Banner image: "We Are Closer Than We Think" by Ed Dingli.
In Maslow’s famous Hierarchy of Needs, “belongingness” sits just above basic physiological requirements like nourishment and safety, perhaps the clearest acknowledgment that belonging is a fundamental need for all of us. At OBI, our interest in belongingness is guided by the question of how we can embed belonging within the systems and structures that shape our lives. Our focus on structures reflects the reality that interpersonal work alone cannot fix systemic and structural othering, as illustrated by the wide disparities we see in public health, housing, and educational outcomes across a variety of identity groups.

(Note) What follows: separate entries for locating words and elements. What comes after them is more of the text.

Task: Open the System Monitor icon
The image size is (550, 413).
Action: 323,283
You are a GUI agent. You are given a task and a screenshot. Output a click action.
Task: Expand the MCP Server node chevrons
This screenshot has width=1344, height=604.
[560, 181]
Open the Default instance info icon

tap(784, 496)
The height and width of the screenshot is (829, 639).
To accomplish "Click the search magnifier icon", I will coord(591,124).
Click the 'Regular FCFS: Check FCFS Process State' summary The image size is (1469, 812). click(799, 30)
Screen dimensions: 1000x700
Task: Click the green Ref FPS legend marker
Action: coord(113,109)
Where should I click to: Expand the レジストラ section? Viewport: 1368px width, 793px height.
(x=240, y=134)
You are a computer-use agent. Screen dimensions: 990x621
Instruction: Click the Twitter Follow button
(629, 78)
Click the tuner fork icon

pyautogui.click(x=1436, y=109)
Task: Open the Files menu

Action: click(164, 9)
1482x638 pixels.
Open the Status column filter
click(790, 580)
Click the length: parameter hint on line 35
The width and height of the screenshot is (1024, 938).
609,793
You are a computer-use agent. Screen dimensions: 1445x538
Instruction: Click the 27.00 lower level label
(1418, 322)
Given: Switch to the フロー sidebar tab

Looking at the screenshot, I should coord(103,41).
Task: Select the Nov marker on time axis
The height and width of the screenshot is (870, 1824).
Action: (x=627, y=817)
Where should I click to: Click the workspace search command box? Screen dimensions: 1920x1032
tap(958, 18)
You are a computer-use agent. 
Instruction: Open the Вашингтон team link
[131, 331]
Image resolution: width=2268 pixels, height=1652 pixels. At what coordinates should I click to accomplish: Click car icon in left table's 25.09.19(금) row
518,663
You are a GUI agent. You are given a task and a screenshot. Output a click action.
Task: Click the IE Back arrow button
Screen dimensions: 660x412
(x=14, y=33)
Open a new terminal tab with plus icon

At its core, structural belonging requires mutual power, access, and opportunity among all groups and individuals within a shared container (such as a society, organization, club, etc). Operationalizing belonging means that all groups and individuals can contribute to the evolution or definition of that to which they seek to belong, which may entail a profound transformation of the container itself, not just the inclusion of individuals within them.
Indeed, in contrast to important concepts related to equity like “diversity” or “inclusion,” belonging is not merely a transactional solution, such as filling seats at a table or being included in existing structures. Rather, belonging is about the transactional and the transformational: it’s building the table together—or maybe deciding we need something other than a table to meet our needs altogether.
Bridging is a project aimed at crossing identity-based lines and is an essential tool for building belonging. To bridge involves two or more individuals or groups coming together across acknowledged lines of difference in a way that both affirms their distinct identities, and allows for a new, more expansive identity. Bridging addresses tensions or “breaking” dynamics that sustain division, in order to develop a new “we” that is not only more inclusive, but cohesive, durable, and consistent with bringing about belonging and greater social justice. The new “we” that results need not agree on everything, or even very much; but its members should have a shared empathy and lasting stake in one another. Bridging rejects all strict “us versus them” framings, but without erasing what is different and unique in each party.
The Othering and Belonging Institute partners with community-based organizations, research institutions, and policymakers to expand the possibilities for enlarging belonging in our country and beyond.